## Passage given
::::::::

Discrete Logarithm

1. ElGamal Systems

Key Generation
$({\mathbb {Z}}_{p}^{*}, \cdot)$ : Cyclic group
1) $p$ : prime.
2) $e_1$ : primitive root of $({\mathbb {Z}}_{p}^{*}, \cdot)$

choose $d \in {\mathbb {Z}}_{p}^{*}$ and compute $e_2 \equiv {e_1}^d \mod p$

public key : $e_1, e_2, p$
private key : $d$

Encryption
$r \in {\mathbb {Z}}_{p}^{*} $
$C_1 \equiv {e_1}^r \mod p$
$C_2 \equiv M{e_2}^r \mod p$
$C = (C_1, C_2)$ is cipher text

Decryption
1) ${C_1}^d \equiv ({e_1}^r)^d \equiv ({e_1}^d)^r \equiv {e_2}^r \mod p$
2) $C_2({e_2}^r)^{-1} \equiv M \mod p$

2. Baby-step / Giant-step

$y \equiv g^x \mod p$
$x = \left\lceil x \right\rceil $ is the smallest integer greater than or equal to $x$

Let $m = \left\lceil \sqrt{p} \right\rceil, \exists q, r \in {Z}\quad$ s.t $\quad x = m\cdot q + r \quad (0 \leq r \leq m-1)$

$\Rightarrow y \equiv g^x \equiv g^{mq + r} \mod p$
$\Rightarrow y(g^{-m})^q \equiv g^r \mod p$

1) Construct a table with entries $(r, g^r \mod p)$ for $0 \leq r \leq m - 1$
2) Compute $g^{-m} \mod p$
3) For $q$ from $0$ to $m - 1$ find $q$ s.t $y(g^{-m})^q \equiv g^r \mod p$ in the table.

Example

$13 = 5^x \mod 23$
Set $m = \left\lceil \sqrt{23} \right\rceil = 5$
Construct a table with entries $(r, 5^r \mod p)$ for $0 \leq r \leq 4$

$r$ 0 1 2 3 4
$5^r \mod 23$ 1 5 2 10 4

Compute $5^{-5} \equiv 15 \mod 23$

q 0 1 2 3 4
$13 \cdot 15^q \mod 23$ 13 11 4 14 3

find $13 \cdot 15^q \equiv 5^x \mod 23$
so, $q = 2, r = 4. \quad x = m \cdot q + r$
$x = 5 * 2 + 4 = 14$

3. ElGamal - Low modulus Attack

If value of $p$ is not large enough, Eve can find $d$ or $r$.

4. ElGamal - Known Plaintext Attack

If Alice uses the same random exponent r, to encrypt two plaintext $P$ and $P’$, Eve finds $P’$ if she knows $P$.

::::::::

## Given information
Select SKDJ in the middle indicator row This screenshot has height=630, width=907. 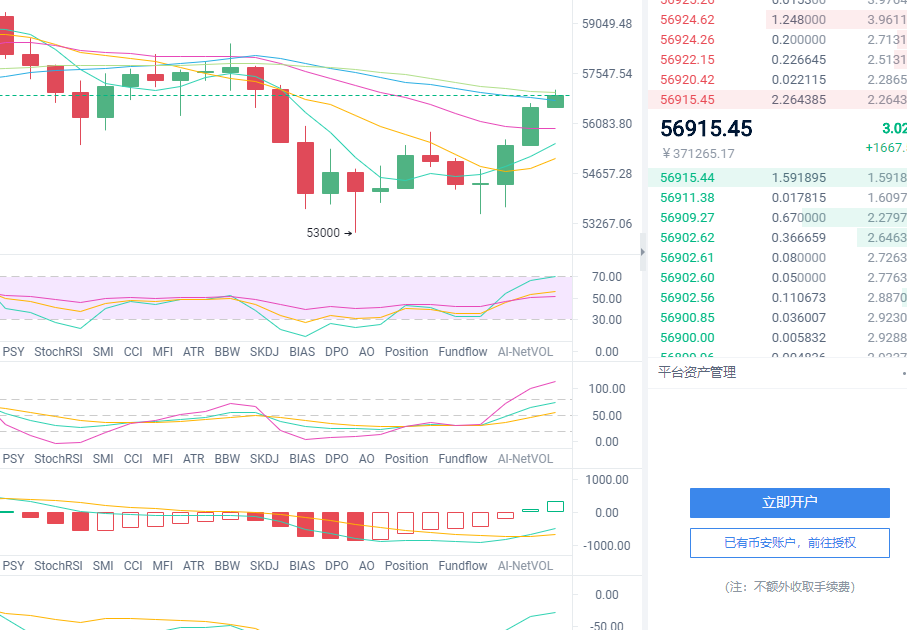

::::::::

## Problems to work on
[A] Answer these from the discrete logarithm notes, one line each:
(i) What is the private key in the ElGamal system?
(ii) In the baby-step/giant-step example, what value is set for m?
(iii) Under the low modulus attack, what can Eve find if p is not large enough?
[B] In one to three sentences, explain why ElGamal decryption in the discrete logarithm notes recovers M.
[C] Carry on the discrete logarithm notes from their last line.
The data was taken from a separate source.

## Answers to the exercise
[A]
(i) d
(ii) 5
(iii) d or r

[B] Raising C_1 to the private key d gives (e_1^r)^d, which equals (e_1^d)^r. Since e_2 ≡ e_1^d mod p, this is e_2^r mod p. Because C_2 ≡ M·e_2^r mod p, multiplying C_2 by the inverse of e_2^r leaves M.

[C]
Let $C_2 \equiv P \cdot {e_2}^r \mod p$ and ${C_2}’ \equiv P’ \cdot {e_2}^r \mod p$
Since ${e_2}^r \equiv C_2 \cdot P^{-1} \mod p$, $\quad P’ \equiv {C_2}’ \cdot ({e_2}^r)^{-1} \mod p$

5. ElGamal Digital Signature

Key Generation
public key : ${e_1}$, ${e_2}$, $p$
private key : $d$

Signing

Choose $r \in {\mathbb {Z}}_{p}^{*} \quad $ s.t $\quad gcd(r, p - 1) = 1$

$ S_1 \equiv {e_1}^r \mod p$
$ S_2 \equiv (M - dS_1)r^{-1} \mod p-1$
$\Rightarrow S = (S_1, S_2)$ : Signature

Verifying

Check $0 < S_1 < p$ and $0 < S_2 < p-1$

$V_1 \equiv {e_1}^M \mod p$
$V_2 \equiv {e_2}^{S_1} \cdot {S_1}^{S_2} \mod p$

If $V_1 \equiv V_2 \mod p$, then Accept.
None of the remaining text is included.